Tuesday, 22 April 2008

Forgetting Sarah Marshall





Last Sunday (April 20th) after a long, delicious and increasingly alcoholic afternoon tea at Ivan and Robyn's, I met up with Madeleine at the Scotiabank Centre, where we saw the 7.10 pm show of Forgetting Sarah Marshall.

Sometime recently, in an article I think I read somewhere or other, someone may or may not have said (I’m all about the details) that Judd Apatow had created a new comedy genre. Certainly his films (and the films he has had a hand in producing, like this one written and starring by his mate Jason Segel) share a set of characteristics: written-on-the-back-of-a-Rizla plots; heavily improvised dialogue; Paul Rudd; and geeky male leads who inexplicably (despite being unemployed, emotionally retarded and fat) manage to persuade the hot female leads to sleep with them.
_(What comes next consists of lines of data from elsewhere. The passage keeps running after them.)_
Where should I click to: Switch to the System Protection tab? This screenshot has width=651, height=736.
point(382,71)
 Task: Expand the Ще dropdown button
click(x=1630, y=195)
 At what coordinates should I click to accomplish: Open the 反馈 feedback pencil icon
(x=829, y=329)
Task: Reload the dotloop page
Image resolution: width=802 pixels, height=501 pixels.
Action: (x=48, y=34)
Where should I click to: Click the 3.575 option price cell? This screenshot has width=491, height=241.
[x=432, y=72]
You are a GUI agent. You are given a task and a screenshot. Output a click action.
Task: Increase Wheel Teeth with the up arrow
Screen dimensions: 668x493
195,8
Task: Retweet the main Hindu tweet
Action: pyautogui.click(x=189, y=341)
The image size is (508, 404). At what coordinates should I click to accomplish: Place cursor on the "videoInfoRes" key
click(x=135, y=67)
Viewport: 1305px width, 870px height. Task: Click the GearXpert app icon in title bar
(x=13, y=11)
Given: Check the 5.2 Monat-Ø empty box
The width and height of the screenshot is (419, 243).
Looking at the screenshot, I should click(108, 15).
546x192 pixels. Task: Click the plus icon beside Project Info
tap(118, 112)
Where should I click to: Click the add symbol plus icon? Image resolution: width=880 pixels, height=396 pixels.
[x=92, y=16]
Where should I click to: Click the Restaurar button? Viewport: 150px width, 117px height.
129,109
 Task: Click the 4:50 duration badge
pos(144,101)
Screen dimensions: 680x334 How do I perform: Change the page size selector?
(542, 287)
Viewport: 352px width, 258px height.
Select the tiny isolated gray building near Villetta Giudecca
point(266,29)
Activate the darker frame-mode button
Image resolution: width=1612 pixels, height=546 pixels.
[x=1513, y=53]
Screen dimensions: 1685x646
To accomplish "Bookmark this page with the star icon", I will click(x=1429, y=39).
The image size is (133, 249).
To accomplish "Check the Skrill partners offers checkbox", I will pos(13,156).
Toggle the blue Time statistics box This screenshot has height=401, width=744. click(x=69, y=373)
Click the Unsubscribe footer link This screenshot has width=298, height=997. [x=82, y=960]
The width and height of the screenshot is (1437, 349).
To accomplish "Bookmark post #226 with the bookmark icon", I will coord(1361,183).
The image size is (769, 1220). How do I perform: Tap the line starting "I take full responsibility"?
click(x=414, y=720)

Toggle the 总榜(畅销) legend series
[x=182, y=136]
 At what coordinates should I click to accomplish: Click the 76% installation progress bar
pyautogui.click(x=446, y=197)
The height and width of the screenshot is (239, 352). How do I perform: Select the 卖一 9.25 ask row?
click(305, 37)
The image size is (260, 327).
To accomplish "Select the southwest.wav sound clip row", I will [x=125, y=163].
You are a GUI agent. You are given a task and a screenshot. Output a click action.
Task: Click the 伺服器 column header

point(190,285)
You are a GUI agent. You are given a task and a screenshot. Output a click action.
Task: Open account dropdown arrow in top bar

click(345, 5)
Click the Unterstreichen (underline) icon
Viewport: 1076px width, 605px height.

He also has a fondness for showing his characters’ nether regions. (If you thought you’d seen rather too much of Katherine Heigl‘s vagina in Knocked Up, be wary: by the closing credits the back of your own hand will seem strange and unfamiliar compared to Segel’s penis.)

With their all-over-the-place narratives (the plot arcs are more like plot amoebas) and improv’d performances, it’s tempting to call Apatow’s films situationLESS comedies. But that’s not quite right either: these aren’t Seinfeldian stories about nothing. In many ways, they’re classic Hollywood boy-meets-girl. Let’s just say, then, that in Apatow’s films situation takes a backseat to character. In a way, he’s the new Woody Allen. He creates his characters in some detail, before releasing them into some vaguely-sketched scenario and standing back to film the results. Okay yes, I know I’m being unfair to Woody: his films address “big issues” (said in a voice like James Earl Jones imitating the singer from Crash Test Dummies in an echo chamber). Apatow’s are pure candy-floss and vanish from the mind as soon as you leave the cinema (except the shots of Segel’s manhood, which I can unfortunately still see now). They’re dumb. They wear their crassness like a corsage of inflated luminous condoms. They sacrifice linearity for random one-off non-sequitur jokes. They rely far too much on large portions of the cast getting drunk / stoned / an amusing medical condition. (And really, does Paul Rudd have photos of Apatow sodomising lemurs that he ALWAYS manages to get cast in these things?)

Actually, the more I think about it, the more I wonder why I liked this film. Best not to think too much then. Maybe this whole review could have been summed up like this: I laughed. And really, when so few other comedies achieve even that, perhaps that's enough.